WARNING: Doing all of the above and making it work on windows requires to have ffmpeg's dll on your Windows %PATH% (avcodec-59.dll, etc). Usually installing ffmpeg on the target windows is enough, but you can also just extract them from /path/to/prebuilt/ffmpeg/bin and put them next to the thing you generated from cargo (either bliss' dll or executable).

Acknowledgements

  • This library relies heavily on aubio's Rust bindings for the spectral / timbral analysis, so a big thanks to both the creators and contributors of librosa, and to @katyo for making aubio bindings for Rust.

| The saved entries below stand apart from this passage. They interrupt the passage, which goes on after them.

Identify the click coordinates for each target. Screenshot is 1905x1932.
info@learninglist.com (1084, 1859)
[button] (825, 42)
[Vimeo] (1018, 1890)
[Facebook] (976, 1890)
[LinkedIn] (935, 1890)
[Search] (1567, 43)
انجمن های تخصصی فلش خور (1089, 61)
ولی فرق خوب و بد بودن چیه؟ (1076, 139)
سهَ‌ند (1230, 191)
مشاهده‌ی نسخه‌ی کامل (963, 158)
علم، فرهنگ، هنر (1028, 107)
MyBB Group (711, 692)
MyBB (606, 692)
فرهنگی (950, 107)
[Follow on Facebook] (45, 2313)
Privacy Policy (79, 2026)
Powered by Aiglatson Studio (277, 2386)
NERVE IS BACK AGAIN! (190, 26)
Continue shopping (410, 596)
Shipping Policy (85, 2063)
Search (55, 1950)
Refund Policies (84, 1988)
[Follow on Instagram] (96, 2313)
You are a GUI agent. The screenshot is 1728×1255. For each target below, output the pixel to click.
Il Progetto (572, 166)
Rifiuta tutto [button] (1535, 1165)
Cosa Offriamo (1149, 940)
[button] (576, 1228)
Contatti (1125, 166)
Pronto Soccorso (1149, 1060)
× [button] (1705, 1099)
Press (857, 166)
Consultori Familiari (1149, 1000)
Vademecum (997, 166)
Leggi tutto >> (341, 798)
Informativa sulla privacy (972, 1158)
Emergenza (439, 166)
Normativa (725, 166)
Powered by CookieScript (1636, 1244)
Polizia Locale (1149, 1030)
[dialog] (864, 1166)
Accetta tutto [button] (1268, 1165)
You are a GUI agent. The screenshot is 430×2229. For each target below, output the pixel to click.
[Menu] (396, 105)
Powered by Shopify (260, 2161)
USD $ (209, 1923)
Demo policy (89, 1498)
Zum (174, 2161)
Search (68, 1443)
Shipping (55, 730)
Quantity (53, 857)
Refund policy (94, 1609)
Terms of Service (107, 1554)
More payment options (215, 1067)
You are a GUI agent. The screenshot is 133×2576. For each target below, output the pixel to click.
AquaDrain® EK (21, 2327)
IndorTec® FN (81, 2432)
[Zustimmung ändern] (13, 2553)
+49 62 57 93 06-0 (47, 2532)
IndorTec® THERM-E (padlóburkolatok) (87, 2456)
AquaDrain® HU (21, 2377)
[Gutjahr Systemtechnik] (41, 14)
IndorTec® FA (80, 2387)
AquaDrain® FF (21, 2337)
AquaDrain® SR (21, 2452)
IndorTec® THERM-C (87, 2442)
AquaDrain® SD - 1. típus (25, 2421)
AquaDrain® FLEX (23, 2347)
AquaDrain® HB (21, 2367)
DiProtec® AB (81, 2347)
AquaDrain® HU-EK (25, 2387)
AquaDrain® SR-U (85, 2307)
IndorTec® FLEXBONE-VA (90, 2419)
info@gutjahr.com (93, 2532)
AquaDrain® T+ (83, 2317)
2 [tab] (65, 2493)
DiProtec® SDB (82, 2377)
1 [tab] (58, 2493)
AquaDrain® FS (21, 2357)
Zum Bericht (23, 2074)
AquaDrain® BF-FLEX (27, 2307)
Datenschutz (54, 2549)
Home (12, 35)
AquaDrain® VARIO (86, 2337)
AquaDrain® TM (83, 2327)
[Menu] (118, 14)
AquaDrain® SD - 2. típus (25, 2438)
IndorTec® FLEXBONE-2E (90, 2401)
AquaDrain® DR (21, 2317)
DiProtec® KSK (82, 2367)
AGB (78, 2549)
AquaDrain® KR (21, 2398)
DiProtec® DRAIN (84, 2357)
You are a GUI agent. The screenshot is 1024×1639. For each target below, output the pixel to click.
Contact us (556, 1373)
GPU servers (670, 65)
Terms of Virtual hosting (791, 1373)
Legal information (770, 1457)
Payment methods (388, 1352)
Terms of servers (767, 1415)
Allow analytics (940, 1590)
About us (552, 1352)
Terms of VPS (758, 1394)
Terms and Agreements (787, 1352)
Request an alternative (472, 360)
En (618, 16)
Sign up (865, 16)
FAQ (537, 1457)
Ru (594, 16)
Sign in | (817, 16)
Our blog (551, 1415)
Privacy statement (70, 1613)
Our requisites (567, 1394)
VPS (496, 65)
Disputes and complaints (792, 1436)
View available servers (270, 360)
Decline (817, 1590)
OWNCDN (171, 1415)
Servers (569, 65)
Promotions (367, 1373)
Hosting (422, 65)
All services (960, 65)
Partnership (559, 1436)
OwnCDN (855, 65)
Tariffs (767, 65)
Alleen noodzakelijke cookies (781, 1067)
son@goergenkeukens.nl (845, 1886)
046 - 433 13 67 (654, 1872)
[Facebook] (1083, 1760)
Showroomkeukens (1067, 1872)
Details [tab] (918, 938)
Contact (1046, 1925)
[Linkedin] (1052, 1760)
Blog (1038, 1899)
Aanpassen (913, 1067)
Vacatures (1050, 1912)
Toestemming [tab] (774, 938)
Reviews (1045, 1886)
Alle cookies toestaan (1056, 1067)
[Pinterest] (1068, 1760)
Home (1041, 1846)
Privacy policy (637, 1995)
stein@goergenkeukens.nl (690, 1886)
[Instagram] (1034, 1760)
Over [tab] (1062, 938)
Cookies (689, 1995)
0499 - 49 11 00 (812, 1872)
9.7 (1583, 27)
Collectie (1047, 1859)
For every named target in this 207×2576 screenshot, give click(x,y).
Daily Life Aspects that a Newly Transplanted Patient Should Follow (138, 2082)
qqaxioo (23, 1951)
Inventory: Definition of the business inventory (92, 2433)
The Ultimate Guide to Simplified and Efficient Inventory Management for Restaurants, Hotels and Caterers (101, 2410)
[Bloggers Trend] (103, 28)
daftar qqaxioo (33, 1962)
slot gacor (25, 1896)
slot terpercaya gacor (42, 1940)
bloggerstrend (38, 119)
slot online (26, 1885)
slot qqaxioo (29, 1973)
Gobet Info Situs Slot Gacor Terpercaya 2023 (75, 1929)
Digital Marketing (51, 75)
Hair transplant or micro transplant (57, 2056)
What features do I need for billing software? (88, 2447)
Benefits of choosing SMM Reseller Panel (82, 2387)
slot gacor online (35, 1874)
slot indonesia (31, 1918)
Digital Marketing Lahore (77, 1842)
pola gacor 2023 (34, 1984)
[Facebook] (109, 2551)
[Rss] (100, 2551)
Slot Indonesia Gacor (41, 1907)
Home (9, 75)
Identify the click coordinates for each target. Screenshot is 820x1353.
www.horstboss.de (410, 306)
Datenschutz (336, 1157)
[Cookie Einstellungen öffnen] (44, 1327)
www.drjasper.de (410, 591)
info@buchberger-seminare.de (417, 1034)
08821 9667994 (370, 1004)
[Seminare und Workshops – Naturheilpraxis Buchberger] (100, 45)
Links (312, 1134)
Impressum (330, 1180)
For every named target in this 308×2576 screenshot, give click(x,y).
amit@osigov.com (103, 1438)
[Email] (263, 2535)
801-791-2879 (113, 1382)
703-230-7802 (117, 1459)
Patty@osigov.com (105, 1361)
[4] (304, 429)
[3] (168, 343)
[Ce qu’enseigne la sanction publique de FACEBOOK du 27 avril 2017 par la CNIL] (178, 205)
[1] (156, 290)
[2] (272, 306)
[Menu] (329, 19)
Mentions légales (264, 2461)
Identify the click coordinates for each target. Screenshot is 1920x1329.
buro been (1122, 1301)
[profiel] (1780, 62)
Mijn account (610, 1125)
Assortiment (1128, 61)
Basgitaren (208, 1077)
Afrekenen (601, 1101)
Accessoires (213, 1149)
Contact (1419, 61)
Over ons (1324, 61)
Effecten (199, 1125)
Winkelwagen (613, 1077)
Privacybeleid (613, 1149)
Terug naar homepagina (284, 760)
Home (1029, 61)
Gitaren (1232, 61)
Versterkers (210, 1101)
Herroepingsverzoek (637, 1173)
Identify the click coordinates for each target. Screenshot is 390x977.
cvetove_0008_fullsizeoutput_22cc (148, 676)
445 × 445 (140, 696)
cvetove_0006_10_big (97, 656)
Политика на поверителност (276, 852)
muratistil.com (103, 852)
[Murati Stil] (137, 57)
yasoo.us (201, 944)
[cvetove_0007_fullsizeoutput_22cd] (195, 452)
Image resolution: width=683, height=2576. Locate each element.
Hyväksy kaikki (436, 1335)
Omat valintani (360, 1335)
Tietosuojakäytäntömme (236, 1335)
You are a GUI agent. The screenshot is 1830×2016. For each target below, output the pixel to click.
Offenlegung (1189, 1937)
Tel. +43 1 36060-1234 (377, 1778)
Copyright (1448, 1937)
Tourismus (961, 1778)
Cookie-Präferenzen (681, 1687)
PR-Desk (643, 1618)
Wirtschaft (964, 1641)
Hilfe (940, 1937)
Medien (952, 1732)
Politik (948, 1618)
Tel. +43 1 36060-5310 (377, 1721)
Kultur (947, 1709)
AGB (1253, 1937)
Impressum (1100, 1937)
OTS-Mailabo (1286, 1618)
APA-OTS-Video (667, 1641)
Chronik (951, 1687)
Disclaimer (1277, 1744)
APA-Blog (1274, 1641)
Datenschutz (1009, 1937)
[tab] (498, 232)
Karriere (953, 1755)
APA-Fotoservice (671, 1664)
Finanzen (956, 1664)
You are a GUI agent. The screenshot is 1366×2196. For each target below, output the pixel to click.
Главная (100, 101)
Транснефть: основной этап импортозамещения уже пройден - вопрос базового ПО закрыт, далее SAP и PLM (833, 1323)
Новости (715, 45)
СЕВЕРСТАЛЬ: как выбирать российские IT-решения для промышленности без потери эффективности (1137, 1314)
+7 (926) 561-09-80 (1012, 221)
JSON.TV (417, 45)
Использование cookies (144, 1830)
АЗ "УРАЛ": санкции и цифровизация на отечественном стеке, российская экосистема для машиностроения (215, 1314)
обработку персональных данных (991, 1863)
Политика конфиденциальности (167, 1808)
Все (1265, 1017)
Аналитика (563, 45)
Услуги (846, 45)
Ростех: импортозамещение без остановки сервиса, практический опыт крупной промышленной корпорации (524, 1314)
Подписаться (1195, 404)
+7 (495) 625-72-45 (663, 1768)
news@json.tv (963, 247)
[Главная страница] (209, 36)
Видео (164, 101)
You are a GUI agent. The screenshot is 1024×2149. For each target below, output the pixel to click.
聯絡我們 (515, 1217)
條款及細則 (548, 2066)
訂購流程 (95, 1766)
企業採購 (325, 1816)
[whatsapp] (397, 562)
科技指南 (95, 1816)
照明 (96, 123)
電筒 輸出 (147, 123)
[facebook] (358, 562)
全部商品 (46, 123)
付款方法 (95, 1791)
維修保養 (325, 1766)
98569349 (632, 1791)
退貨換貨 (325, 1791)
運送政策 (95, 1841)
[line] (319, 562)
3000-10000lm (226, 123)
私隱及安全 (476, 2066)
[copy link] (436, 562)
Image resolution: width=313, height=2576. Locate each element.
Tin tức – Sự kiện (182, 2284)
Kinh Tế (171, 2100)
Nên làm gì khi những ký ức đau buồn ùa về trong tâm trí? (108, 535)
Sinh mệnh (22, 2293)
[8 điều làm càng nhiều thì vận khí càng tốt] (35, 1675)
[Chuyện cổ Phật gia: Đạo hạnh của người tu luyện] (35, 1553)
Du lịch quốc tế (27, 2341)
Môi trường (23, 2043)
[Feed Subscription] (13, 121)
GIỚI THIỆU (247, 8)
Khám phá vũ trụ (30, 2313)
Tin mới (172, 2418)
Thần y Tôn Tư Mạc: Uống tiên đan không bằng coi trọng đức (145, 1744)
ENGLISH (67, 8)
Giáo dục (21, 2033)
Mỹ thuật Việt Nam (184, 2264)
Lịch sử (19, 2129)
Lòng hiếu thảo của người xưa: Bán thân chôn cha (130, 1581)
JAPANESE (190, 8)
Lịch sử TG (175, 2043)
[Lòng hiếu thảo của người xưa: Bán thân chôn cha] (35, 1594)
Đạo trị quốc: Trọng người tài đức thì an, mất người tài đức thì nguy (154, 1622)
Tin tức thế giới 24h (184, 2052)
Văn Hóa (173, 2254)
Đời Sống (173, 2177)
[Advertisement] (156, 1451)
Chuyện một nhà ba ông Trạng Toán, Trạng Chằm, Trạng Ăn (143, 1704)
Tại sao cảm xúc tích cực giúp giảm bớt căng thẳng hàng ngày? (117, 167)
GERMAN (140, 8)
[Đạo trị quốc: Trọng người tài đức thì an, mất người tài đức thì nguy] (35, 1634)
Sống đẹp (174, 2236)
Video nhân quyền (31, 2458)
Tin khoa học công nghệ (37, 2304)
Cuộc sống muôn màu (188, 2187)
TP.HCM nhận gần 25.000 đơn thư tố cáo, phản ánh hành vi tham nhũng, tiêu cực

  • The first part of the chroma extraction is basically a rewrite of librosa's chroma feature extraction from python to Rust, with just as little features as needed. Thanks to both creators and contributors as well.
  • Finally, a big thanks to Christof Weiss for pointing me in the right direction for the chroma feature summarization, which are basically also a rewrite from Python to Rust of some of the awesome notebooks by AudioLabs Erlangen, that you can find here.